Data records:
_____

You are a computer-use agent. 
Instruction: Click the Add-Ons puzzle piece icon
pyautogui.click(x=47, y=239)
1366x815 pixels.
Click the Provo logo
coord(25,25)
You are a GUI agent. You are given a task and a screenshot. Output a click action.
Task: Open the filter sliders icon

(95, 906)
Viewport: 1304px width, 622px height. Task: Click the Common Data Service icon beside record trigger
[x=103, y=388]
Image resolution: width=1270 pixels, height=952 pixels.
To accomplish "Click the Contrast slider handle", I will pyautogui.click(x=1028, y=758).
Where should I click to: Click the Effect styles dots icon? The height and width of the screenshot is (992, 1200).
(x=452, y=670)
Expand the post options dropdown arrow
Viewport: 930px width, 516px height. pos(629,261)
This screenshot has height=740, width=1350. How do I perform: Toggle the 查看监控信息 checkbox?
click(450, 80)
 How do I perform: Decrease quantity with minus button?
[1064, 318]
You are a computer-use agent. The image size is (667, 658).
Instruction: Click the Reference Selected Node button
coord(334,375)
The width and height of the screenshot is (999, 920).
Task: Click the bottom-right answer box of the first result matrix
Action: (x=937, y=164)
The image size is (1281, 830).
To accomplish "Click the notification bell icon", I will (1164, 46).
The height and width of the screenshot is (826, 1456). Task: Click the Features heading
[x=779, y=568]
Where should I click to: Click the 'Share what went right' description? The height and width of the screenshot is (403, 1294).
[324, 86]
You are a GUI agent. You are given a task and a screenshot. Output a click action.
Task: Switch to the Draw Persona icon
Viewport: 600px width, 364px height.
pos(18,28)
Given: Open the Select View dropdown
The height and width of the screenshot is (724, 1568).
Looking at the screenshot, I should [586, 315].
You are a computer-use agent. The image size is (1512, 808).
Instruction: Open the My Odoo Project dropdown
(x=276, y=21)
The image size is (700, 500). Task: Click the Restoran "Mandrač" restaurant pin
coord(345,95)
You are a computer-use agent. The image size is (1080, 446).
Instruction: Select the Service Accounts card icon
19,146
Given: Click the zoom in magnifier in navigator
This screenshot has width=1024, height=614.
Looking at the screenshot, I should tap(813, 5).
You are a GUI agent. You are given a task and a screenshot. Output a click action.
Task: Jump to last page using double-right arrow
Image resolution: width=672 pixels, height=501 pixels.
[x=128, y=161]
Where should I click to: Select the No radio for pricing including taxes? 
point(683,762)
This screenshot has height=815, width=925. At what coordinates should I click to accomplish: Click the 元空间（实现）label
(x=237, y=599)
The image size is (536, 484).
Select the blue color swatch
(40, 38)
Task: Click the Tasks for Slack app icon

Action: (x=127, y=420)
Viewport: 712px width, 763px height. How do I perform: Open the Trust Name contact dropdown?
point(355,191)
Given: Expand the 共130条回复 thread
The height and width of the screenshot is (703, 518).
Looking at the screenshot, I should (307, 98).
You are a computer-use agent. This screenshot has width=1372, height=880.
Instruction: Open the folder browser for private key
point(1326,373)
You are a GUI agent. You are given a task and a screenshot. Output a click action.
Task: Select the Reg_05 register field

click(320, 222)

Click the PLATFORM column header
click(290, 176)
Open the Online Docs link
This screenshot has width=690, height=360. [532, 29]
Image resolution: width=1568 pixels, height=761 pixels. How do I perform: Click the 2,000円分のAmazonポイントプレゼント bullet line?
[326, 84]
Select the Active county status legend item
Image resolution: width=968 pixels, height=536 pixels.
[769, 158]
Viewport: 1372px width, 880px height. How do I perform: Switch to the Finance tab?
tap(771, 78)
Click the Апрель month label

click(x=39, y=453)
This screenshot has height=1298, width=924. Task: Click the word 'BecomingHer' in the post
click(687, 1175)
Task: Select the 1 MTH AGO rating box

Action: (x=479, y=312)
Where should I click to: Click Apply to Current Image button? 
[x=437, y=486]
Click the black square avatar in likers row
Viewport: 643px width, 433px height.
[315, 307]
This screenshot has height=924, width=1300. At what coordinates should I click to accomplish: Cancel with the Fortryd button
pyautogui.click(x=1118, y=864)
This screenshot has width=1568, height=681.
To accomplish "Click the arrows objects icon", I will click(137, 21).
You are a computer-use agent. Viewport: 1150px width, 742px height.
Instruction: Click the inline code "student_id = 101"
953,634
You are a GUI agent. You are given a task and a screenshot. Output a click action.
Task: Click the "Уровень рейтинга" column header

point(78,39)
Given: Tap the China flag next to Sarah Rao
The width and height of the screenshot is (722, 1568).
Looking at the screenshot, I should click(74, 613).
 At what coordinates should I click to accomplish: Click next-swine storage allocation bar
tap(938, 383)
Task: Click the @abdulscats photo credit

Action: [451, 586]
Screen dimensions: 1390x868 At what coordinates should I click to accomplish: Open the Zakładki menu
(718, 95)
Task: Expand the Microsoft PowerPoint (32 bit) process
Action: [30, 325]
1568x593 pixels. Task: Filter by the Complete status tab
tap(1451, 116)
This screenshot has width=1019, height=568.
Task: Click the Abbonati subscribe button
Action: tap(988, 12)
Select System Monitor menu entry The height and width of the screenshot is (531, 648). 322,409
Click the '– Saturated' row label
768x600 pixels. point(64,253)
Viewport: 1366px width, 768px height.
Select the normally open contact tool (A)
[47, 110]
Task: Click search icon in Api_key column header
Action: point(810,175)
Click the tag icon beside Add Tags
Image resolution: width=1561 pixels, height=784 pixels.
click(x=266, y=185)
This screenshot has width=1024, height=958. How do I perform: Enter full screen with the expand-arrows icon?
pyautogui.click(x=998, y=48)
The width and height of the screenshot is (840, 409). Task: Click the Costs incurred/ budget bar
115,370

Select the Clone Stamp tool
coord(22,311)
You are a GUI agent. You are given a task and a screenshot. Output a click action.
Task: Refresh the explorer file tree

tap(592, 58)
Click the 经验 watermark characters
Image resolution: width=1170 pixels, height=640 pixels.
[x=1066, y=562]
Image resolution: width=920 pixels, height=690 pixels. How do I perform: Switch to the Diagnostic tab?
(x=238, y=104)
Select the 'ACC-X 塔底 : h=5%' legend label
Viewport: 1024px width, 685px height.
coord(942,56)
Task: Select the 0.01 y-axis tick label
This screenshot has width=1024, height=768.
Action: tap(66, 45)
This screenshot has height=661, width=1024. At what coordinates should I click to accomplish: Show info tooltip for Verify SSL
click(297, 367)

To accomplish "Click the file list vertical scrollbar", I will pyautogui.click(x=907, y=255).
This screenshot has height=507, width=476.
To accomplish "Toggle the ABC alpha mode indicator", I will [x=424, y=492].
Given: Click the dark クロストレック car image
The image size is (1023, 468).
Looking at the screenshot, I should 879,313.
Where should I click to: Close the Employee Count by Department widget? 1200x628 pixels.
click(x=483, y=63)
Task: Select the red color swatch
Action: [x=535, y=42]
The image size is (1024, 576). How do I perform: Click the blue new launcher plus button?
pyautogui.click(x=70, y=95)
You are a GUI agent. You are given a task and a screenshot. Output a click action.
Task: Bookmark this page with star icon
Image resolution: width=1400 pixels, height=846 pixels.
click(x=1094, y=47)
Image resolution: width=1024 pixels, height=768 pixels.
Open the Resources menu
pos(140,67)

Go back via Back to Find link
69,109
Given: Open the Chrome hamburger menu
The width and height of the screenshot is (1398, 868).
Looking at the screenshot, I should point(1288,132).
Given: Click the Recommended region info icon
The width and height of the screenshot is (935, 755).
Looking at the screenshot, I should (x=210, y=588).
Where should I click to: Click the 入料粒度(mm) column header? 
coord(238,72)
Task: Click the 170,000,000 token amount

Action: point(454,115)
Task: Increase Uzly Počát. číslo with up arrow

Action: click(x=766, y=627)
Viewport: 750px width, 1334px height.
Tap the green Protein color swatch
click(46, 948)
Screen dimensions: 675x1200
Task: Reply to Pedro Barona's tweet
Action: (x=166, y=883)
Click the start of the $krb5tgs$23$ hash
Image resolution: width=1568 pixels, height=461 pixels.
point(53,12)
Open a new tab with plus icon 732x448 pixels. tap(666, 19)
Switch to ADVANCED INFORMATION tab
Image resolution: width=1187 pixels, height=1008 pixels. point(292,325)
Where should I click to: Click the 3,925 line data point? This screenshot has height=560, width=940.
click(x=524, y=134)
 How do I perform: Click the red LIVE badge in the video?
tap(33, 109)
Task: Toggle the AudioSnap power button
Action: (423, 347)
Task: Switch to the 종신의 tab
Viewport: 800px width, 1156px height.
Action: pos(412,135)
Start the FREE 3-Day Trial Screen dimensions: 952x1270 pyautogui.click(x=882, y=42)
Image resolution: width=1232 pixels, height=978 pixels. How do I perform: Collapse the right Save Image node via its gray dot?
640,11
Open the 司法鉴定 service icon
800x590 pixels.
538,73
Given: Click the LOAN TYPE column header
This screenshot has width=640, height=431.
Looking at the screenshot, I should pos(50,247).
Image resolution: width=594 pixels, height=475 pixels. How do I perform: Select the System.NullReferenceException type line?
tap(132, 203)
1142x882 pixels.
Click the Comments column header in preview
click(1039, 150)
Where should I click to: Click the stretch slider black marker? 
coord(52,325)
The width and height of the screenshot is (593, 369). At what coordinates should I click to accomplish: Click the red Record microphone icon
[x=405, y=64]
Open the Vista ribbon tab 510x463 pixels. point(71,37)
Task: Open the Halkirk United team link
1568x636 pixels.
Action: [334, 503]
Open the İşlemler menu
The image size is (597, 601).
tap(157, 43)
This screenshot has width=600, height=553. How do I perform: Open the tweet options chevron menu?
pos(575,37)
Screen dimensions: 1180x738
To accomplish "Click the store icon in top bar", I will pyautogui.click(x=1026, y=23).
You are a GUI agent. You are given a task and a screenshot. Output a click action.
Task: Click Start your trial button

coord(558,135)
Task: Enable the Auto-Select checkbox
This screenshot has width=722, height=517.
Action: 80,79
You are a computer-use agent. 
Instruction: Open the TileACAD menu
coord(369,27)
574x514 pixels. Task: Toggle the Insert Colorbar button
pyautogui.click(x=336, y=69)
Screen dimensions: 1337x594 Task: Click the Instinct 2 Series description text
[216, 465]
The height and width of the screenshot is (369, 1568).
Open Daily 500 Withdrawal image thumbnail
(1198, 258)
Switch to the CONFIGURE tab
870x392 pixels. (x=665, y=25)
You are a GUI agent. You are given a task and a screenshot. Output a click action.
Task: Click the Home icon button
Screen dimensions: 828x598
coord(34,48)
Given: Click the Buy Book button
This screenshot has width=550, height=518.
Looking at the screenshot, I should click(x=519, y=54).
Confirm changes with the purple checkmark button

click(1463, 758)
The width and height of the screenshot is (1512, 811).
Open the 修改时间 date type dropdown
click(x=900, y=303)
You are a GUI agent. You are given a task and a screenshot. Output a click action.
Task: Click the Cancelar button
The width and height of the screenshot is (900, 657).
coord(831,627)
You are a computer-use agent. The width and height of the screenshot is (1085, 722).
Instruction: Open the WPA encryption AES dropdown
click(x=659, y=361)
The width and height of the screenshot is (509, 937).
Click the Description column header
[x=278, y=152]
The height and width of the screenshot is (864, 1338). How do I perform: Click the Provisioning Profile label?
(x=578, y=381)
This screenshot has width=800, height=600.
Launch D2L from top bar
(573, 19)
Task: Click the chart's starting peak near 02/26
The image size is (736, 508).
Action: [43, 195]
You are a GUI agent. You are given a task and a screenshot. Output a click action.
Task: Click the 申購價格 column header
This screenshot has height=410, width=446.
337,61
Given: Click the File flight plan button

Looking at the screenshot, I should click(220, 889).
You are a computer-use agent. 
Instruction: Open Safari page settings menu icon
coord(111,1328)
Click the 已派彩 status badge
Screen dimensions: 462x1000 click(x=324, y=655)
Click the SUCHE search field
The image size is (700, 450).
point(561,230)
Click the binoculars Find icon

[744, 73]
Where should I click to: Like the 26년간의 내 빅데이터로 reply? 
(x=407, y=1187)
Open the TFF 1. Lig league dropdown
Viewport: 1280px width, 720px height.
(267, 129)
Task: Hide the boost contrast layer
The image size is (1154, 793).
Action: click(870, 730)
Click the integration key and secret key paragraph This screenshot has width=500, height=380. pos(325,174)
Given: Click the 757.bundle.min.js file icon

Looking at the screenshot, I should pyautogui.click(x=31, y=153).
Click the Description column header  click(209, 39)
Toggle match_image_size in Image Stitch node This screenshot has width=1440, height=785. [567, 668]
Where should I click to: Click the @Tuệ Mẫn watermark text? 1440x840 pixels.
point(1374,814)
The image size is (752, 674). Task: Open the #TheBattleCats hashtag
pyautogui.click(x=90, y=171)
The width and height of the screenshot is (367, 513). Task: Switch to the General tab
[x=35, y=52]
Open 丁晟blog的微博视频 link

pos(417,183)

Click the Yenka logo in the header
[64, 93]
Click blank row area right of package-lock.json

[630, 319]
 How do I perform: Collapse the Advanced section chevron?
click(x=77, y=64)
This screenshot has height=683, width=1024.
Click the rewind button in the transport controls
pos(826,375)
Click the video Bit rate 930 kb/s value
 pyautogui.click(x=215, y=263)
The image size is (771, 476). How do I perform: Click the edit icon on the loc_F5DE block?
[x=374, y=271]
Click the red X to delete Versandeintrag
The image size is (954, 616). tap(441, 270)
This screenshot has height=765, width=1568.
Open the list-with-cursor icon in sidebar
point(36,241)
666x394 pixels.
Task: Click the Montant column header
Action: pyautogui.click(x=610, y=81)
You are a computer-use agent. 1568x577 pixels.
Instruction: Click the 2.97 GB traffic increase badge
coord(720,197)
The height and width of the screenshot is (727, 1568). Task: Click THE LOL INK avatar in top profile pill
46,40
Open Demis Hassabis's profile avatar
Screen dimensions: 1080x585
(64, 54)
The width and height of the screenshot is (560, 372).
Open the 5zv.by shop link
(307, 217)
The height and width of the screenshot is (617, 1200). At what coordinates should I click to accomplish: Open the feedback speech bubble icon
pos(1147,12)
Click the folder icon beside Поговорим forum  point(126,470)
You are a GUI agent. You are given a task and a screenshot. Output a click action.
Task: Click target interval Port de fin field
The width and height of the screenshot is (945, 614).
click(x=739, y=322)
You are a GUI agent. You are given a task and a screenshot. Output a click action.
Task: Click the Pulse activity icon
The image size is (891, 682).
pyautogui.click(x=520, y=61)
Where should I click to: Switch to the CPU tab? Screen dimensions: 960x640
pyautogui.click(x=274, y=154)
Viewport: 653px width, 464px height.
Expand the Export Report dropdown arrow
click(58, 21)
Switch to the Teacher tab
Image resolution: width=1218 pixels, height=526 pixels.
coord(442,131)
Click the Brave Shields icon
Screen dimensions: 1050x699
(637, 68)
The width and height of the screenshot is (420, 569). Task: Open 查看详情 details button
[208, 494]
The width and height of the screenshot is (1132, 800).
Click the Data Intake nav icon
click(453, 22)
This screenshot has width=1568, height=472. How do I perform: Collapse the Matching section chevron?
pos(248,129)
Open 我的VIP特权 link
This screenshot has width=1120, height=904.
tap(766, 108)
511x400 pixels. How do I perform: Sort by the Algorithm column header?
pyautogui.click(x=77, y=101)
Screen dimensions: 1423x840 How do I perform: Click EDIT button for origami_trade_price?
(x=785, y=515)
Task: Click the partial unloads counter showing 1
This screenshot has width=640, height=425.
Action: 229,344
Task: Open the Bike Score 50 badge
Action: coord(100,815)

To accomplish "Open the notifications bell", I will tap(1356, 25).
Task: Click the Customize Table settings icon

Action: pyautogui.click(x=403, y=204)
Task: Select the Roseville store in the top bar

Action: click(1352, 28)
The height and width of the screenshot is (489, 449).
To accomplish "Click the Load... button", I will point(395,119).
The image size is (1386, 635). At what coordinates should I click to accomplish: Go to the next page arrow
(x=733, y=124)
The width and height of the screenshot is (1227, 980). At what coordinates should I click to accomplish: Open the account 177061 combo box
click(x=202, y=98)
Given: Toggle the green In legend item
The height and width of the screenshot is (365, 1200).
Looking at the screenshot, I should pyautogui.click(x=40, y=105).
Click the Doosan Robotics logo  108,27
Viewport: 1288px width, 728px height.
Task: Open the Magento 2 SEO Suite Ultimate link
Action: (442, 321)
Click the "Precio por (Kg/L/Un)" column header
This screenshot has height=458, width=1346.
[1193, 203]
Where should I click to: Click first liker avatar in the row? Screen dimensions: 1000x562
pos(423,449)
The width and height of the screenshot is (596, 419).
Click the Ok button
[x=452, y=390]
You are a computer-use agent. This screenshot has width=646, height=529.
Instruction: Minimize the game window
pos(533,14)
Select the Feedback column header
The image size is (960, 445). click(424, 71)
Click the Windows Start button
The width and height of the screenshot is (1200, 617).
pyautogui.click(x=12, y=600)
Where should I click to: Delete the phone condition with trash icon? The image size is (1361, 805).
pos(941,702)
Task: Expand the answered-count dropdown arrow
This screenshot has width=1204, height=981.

_____

YOUR TASK:
Where the word "legend" occurs in a line of the entries above, count that line, and reply with the total only.

RESULT FOR THIS TASK:
3